Ich würde am liebsten in Kalifornien bleiben
Leider ist dies nicht möglich, da Gottlieb vor unserer Abreise in die USA mit einem im Bau befindlichen
Spital einen verbindlichen Vertrag unterschrieben hat. Gottlieb will den Vertrag einhalten und die
Verantwortung als Chefarzt einer integrierten psychiatrischen Klinik und Poliklinik übernehmen. Er
plante dieses Pilotprojekt anfangs der 70er Jahre und legte es 1975 als ausgereiftes Konzept vor. Im
neuen Allgemeinspital, in dem wie üblich die verschiedenen Spezialgebiete der Medizin
untergebracht sind, hat er die einmalige Chance, ein offenes psychiatrisches Zentrum zu integrieren
und auf systemwissenschaftlicher Basis zu führen. Keine Universitätsklinik hat diesen Sprung gewagt
oder gewollt. Deren Strukturen sind schwerfällig und die etablierten Spezialisten zu rigide, um ein so
radikal neues Konzept umzusetzen. Dieser Sachverhalt hat historische Gründe.
Universitäre Kliniken und Polikliniken sind seit eh und je strukturell und funktionell voneinander
getrennt. Beide Institutionen haben ihre eigenen Chefärzte und Teams, die sich nicht selten
Territorialgefechte liefern – zum Nachteil der Patienten. Diese werden je nach Zustand und
Krankheitsbild von einer Institution in die andere verschoben und treffen dabei während einer
Krankheitsphase auf verschiedene Therapeuten und Pflegeteams. Diese sind in der Regel
psychoanalytisch orientiert oder betreiben Pharmako-Psychiatrie – meistens kombinieren sie beides.

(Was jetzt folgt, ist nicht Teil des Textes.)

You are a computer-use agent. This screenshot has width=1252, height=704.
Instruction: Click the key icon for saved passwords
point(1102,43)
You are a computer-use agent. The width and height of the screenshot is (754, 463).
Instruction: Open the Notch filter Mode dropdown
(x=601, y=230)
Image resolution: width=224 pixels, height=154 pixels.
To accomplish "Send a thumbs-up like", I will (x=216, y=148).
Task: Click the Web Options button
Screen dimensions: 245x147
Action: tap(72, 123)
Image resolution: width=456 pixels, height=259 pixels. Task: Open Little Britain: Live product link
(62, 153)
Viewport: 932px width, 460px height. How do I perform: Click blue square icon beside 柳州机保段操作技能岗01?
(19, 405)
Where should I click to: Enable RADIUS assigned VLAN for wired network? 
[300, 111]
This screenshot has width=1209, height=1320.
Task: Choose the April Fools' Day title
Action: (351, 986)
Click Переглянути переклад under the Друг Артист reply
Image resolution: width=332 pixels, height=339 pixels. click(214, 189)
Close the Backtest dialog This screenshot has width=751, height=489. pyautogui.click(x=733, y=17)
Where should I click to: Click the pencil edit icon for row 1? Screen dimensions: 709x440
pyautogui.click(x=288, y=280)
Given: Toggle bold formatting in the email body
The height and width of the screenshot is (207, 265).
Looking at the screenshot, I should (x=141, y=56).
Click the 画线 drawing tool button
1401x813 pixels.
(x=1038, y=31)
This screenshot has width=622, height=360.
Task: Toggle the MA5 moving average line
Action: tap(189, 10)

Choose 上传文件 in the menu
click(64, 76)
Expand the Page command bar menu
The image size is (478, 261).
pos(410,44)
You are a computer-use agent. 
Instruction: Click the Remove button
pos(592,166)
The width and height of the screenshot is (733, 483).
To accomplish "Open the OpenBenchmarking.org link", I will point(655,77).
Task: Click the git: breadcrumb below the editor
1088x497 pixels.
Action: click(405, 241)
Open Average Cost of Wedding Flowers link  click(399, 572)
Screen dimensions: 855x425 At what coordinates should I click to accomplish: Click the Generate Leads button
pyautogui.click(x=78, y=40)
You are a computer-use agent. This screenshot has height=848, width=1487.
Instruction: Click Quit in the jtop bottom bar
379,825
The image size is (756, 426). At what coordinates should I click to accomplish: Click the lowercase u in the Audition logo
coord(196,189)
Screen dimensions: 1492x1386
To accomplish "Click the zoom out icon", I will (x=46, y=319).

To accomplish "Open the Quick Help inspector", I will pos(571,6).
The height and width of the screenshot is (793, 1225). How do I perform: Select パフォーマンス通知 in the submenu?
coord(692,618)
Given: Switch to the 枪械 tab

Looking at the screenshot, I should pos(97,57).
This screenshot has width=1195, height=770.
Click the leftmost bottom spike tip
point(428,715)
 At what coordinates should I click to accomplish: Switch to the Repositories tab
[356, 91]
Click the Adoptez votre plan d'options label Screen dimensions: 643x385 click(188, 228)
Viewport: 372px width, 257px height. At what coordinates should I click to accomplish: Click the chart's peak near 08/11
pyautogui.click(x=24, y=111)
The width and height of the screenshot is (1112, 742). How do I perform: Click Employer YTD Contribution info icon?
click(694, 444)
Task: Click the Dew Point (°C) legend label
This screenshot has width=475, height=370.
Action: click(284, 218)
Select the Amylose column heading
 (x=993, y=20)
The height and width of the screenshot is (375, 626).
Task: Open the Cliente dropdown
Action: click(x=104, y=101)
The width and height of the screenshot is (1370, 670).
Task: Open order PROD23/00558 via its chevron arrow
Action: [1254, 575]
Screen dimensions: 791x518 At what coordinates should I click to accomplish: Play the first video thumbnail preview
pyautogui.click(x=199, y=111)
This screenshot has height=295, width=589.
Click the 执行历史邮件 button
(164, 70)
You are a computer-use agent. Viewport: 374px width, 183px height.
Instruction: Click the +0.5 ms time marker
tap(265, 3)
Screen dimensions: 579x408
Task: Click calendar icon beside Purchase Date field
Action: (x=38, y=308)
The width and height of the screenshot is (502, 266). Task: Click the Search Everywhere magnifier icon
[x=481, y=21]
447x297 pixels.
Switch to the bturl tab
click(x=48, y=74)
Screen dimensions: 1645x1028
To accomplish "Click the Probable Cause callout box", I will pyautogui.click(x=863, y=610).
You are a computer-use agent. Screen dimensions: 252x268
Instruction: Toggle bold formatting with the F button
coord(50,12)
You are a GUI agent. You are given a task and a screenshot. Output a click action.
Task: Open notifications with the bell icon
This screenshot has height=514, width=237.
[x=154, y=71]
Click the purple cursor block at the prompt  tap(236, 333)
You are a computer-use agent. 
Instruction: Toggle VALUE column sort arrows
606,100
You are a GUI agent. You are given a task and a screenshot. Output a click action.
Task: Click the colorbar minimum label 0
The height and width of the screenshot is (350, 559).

Ihrer Meinung nach ist die Systemtherapie ein Neuling, der auf Distanz gehalten werden muss. Und
mit Sicherheit sind diese Institutionen aus Gründen der Territorialpolitik nicht bereit, Klinik und Poliklinik
als eine strukturelle und funktionelle Einheit zu organisieren.
Die Dinge sind, wie sie sind, und wir bereiten uns auf die Rückkehr in die Schweiz vor.